*TASK TO CARRY OUT*: The range runs from the line containing "The width and" to the last line of the entries. Restate those lines word for word, without the pictures.

*Saved data entries*:
================
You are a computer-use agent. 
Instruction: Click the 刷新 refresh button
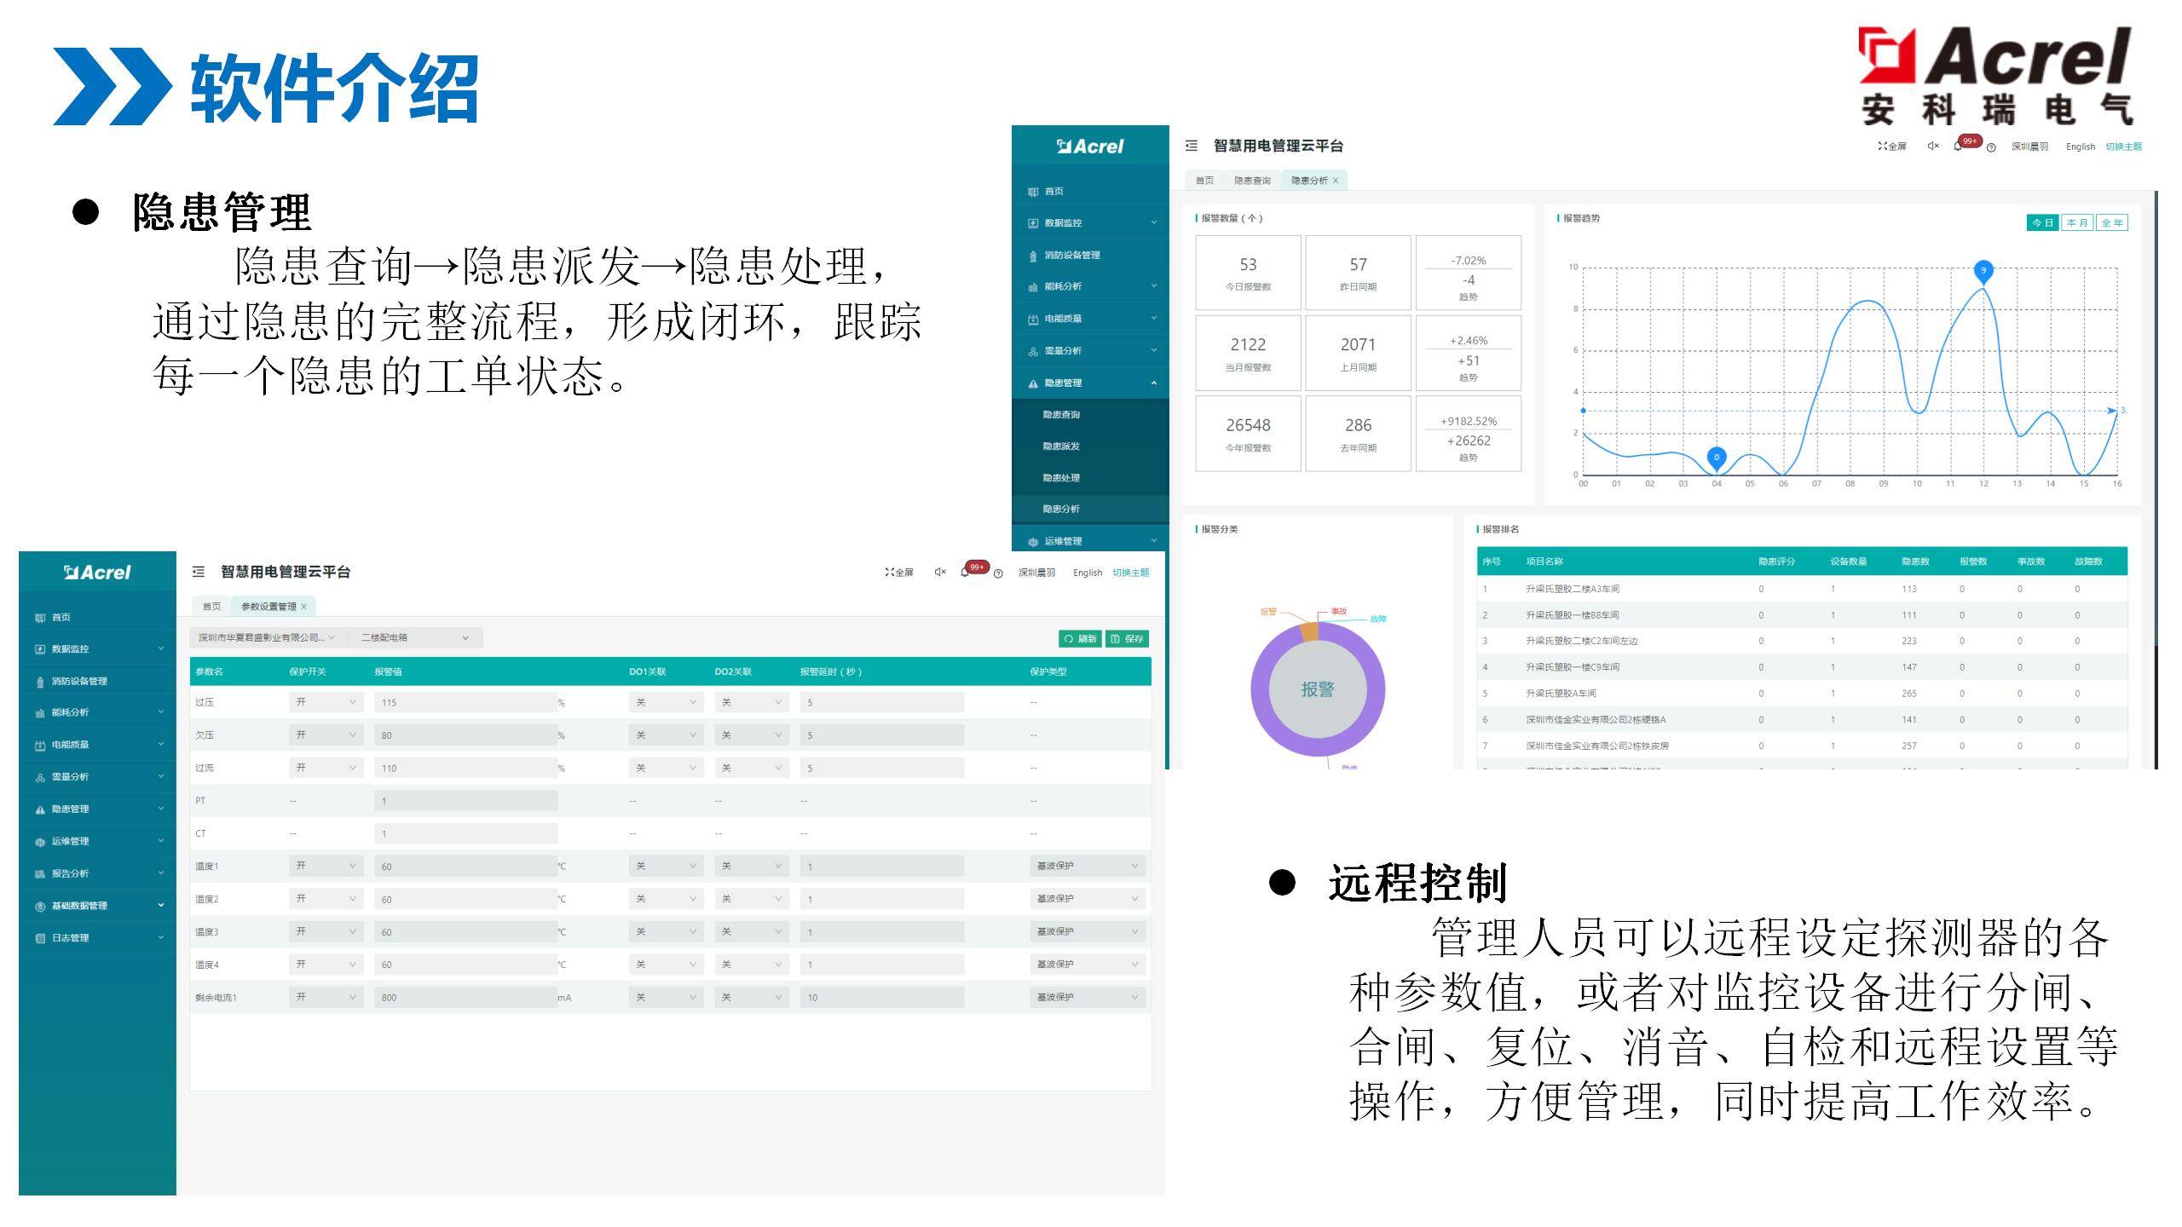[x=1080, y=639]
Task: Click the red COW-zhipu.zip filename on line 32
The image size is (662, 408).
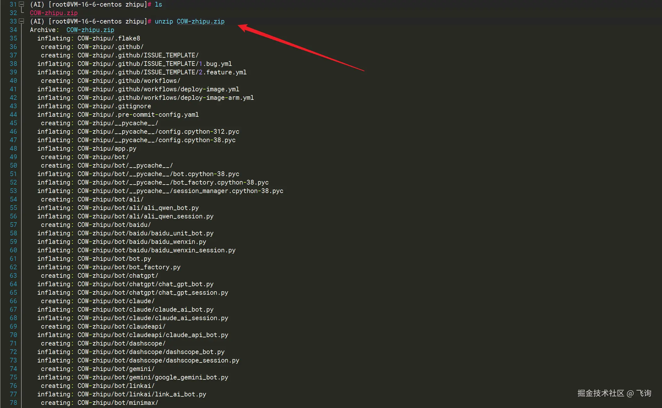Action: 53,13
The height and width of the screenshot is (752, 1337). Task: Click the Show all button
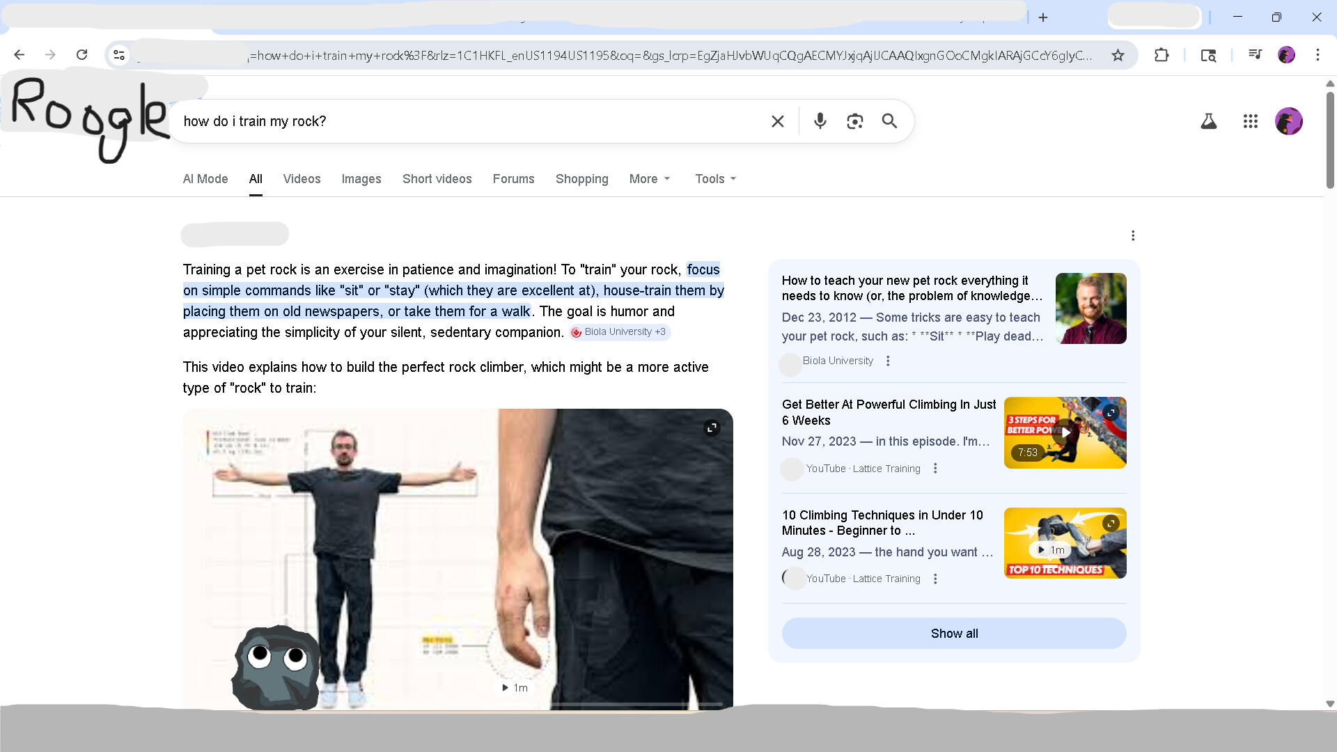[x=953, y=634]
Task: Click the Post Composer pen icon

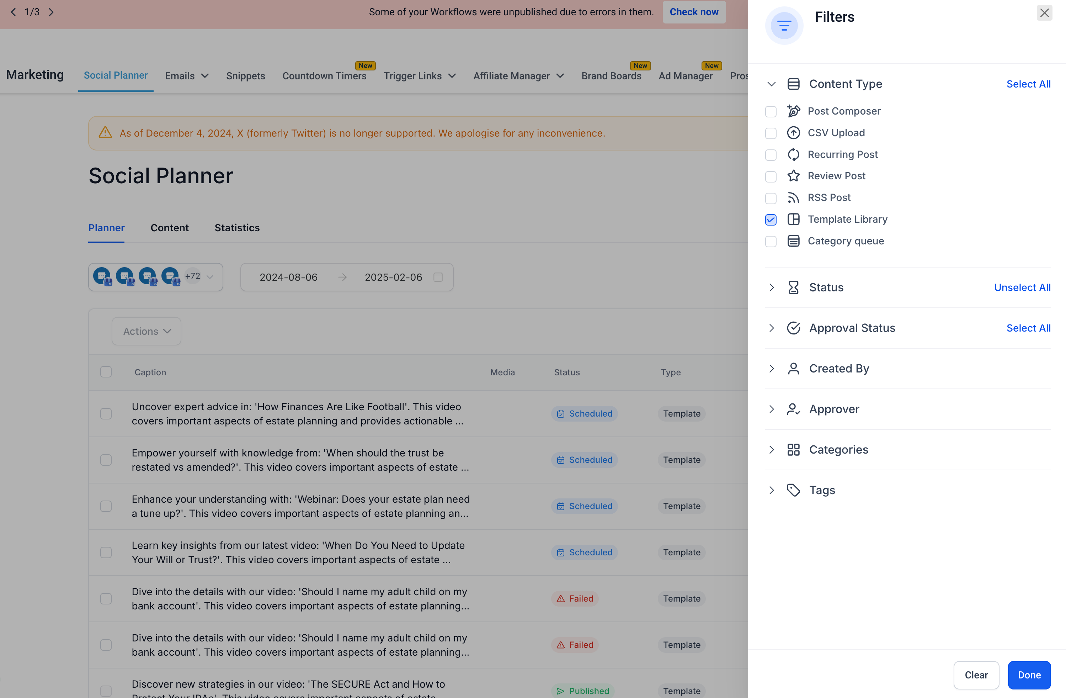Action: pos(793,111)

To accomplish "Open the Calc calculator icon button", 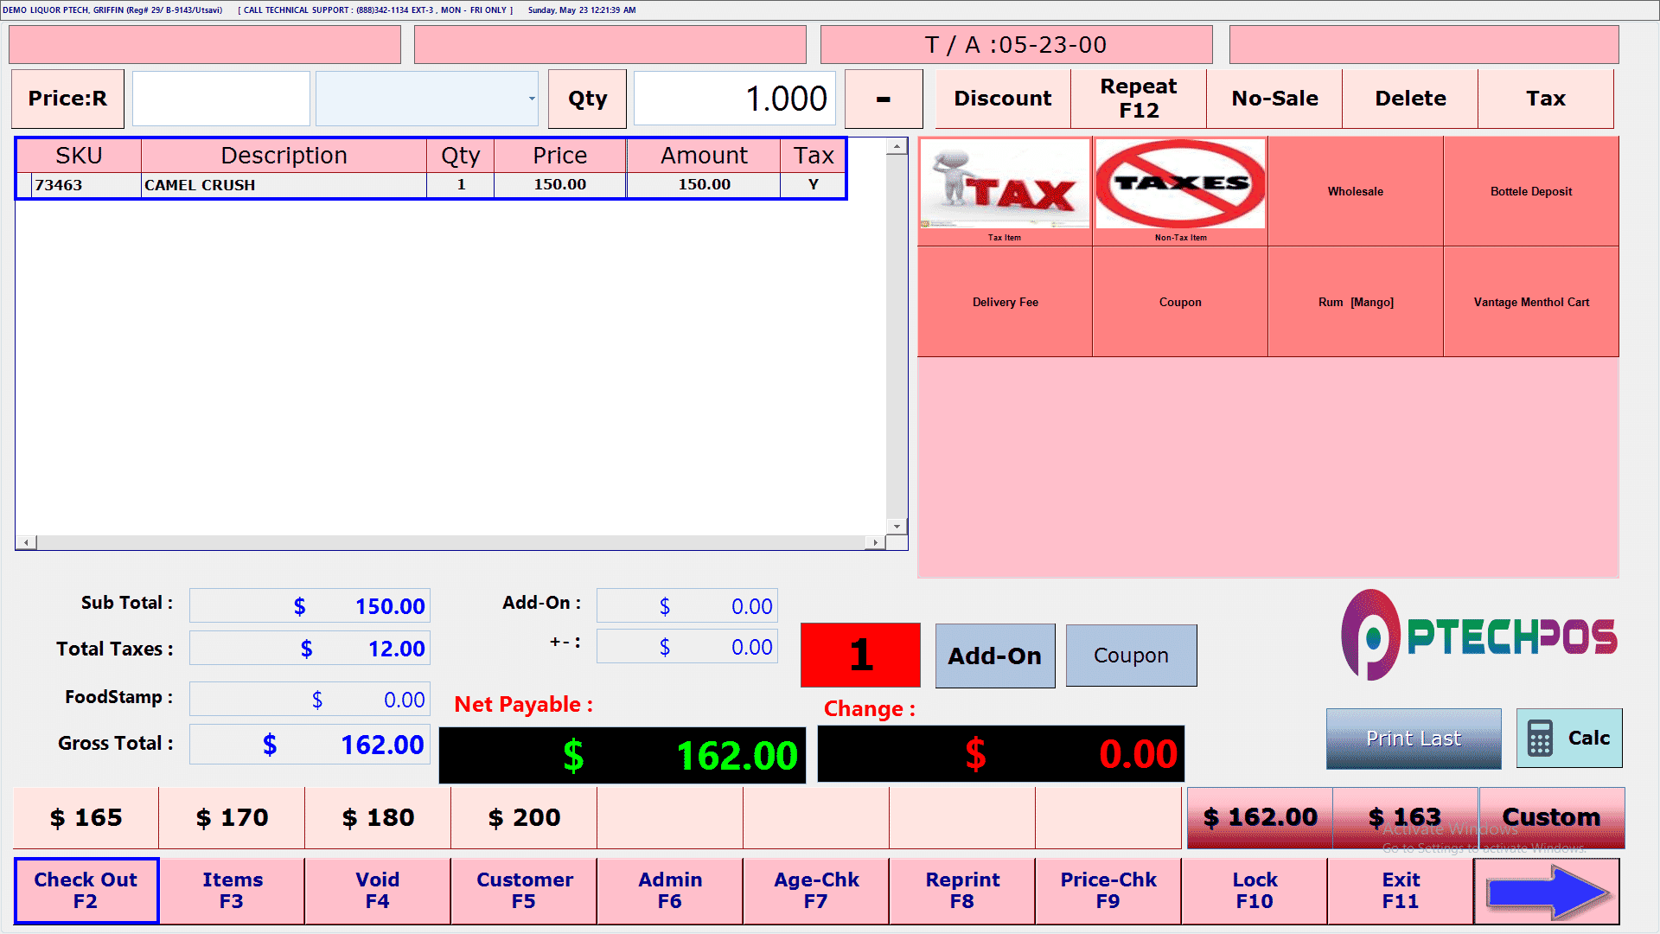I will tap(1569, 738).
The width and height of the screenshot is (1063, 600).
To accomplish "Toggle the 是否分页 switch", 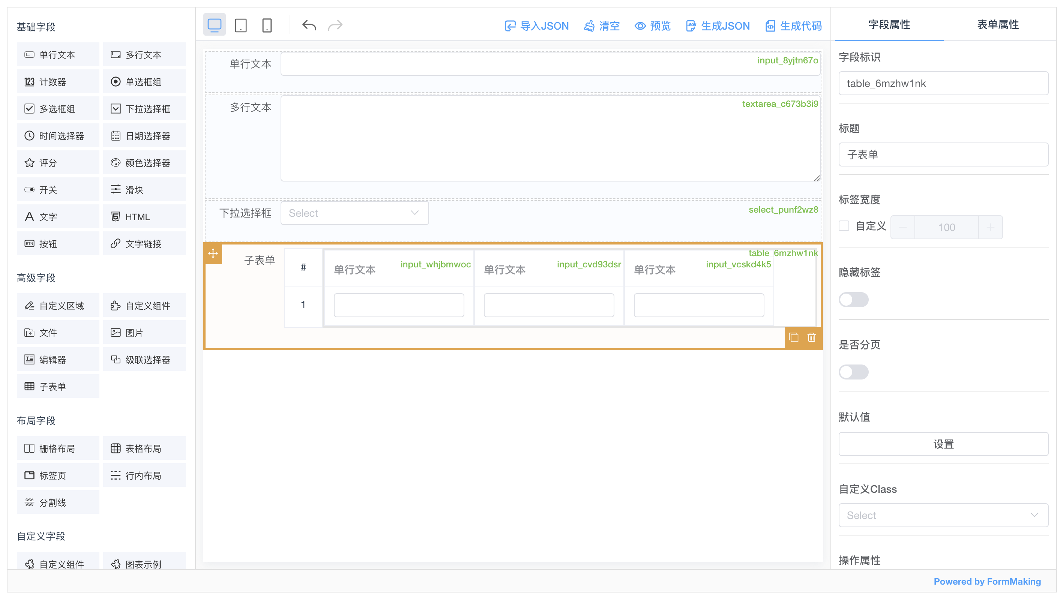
================
*ANSWER SECTION*:
The width and height of the screenshot is (1063, 600).
To accomplish "Toggle the 是否分页 switch", 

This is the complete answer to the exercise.